::: Data for analysis :::

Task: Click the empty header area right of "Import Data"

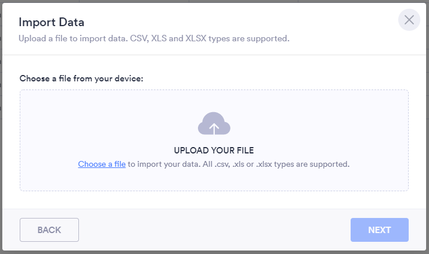Action: (232, 23)
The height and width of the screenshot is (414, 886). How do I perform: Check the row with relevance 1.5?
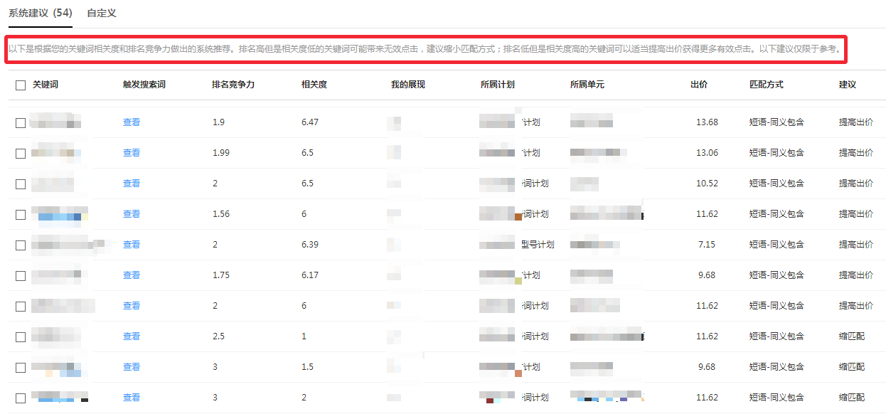(x=21, y=368)
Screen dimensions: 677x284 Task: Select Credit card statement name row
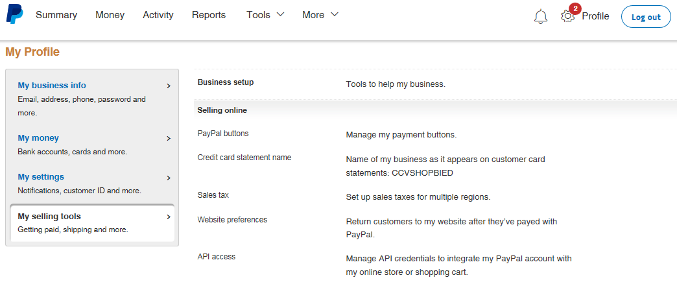244,158
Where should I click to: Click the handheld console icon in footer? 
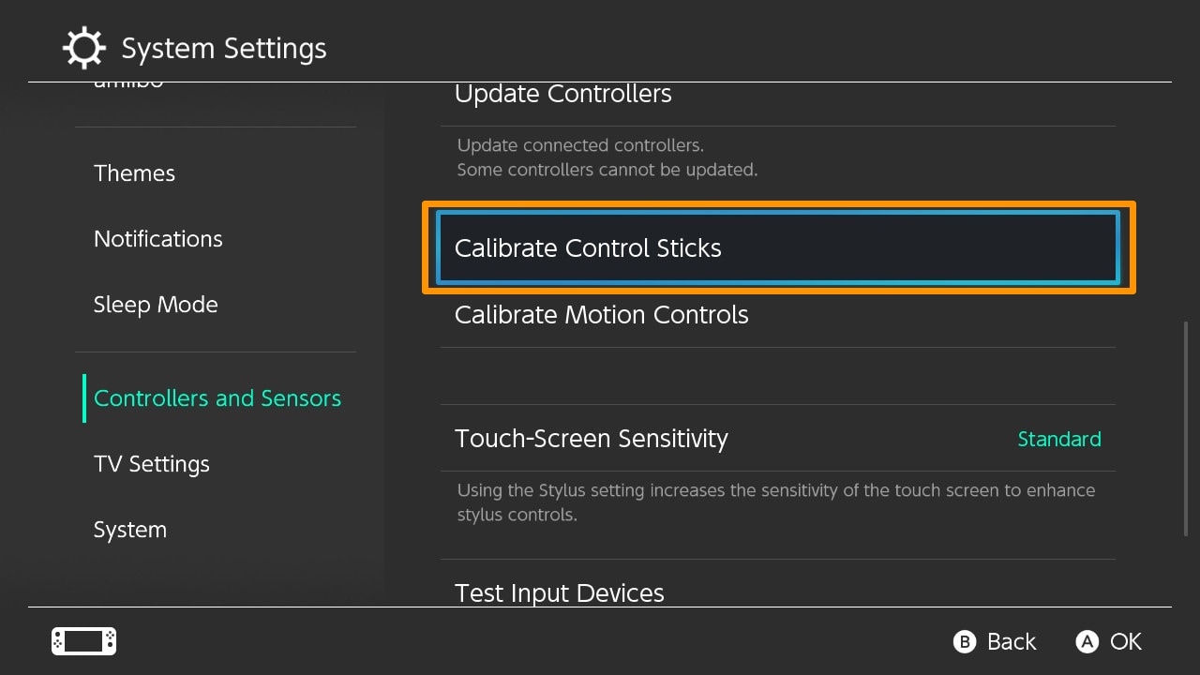(83, 641)
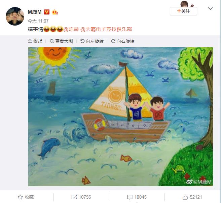Open the 今天 11:07 timestamp link
Viewport: 221px width, 203px height.
coord(38,21)
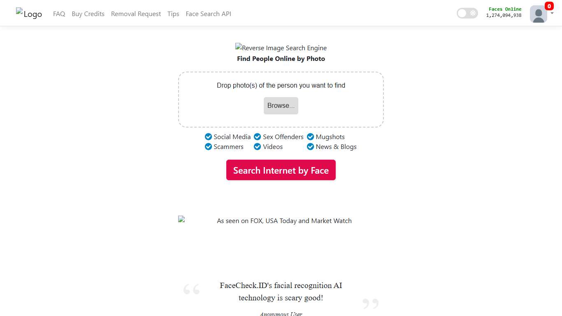Click the Mugshots checkmark icon
Viewport: 562px width, 316px height.
pos(310,137)
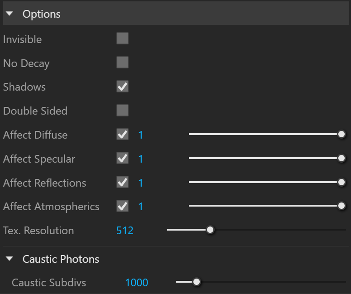
Task: Click the Affect Reflections slider track
Action: coord(263,182)
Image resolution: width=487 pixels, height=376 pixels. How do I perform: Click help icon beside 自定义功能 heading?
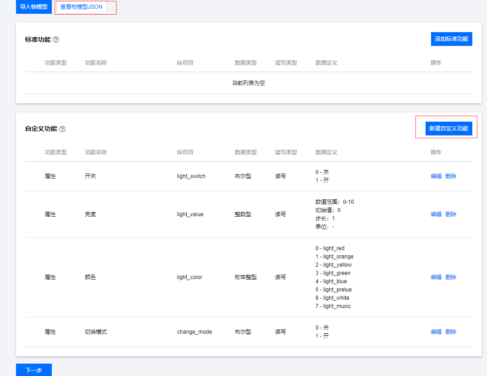pyautogui.click(x=62, y=129)
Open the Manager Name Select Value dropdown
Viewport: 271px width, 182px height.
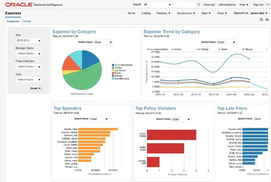pyautogui.click(x=39, y=53)
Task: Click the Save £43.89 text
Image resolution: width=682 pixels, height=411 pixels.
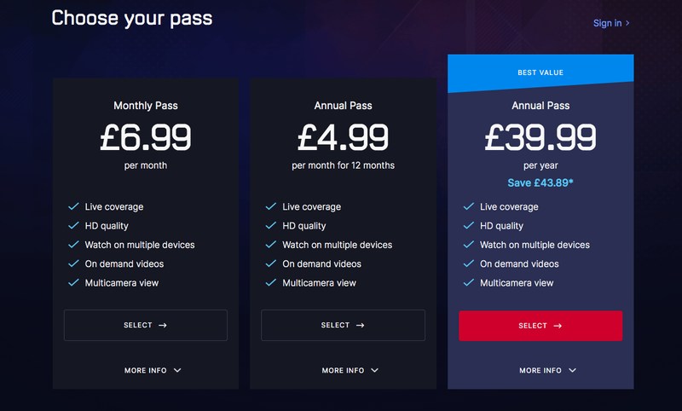Action: (x=540, y=182)
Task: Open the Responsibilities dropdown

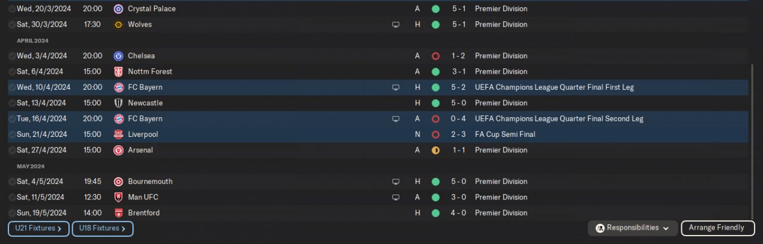Action: [632, 228]
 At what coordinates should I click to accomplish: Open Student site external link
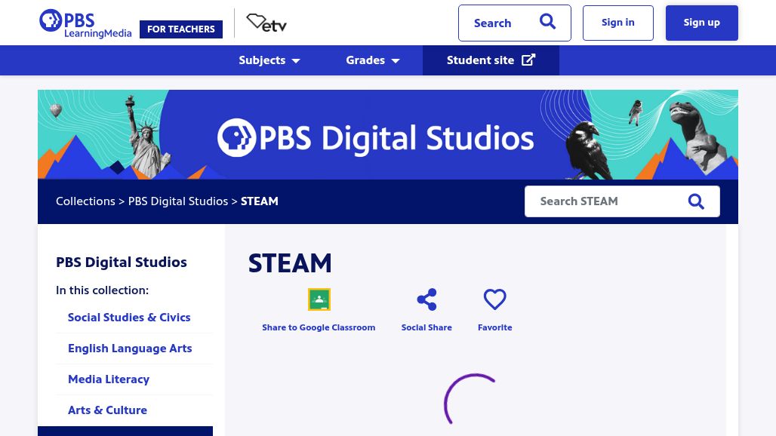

:::

== Goal of the exercise ==
Could you set down exactly, and only, the lines from the line containing "Open the Manager Name Select Value dropdown" through the last line of the records, both included, without the pictures?

== Finished task ==
Open the Manager Name Select Value dropdown
Viewport: 271px width, 182px height.
pyautogui.click(x=39, y=53)
Task: Click the Save £43.89 text
Image resolution: width=682 pixels, height=411 pixels.
Action: (x=540, y=182)
Task: Open the Responsibilities dropdown

Action: [632, 228]
 At what coordinates should I click to accomplish: Open Student site external link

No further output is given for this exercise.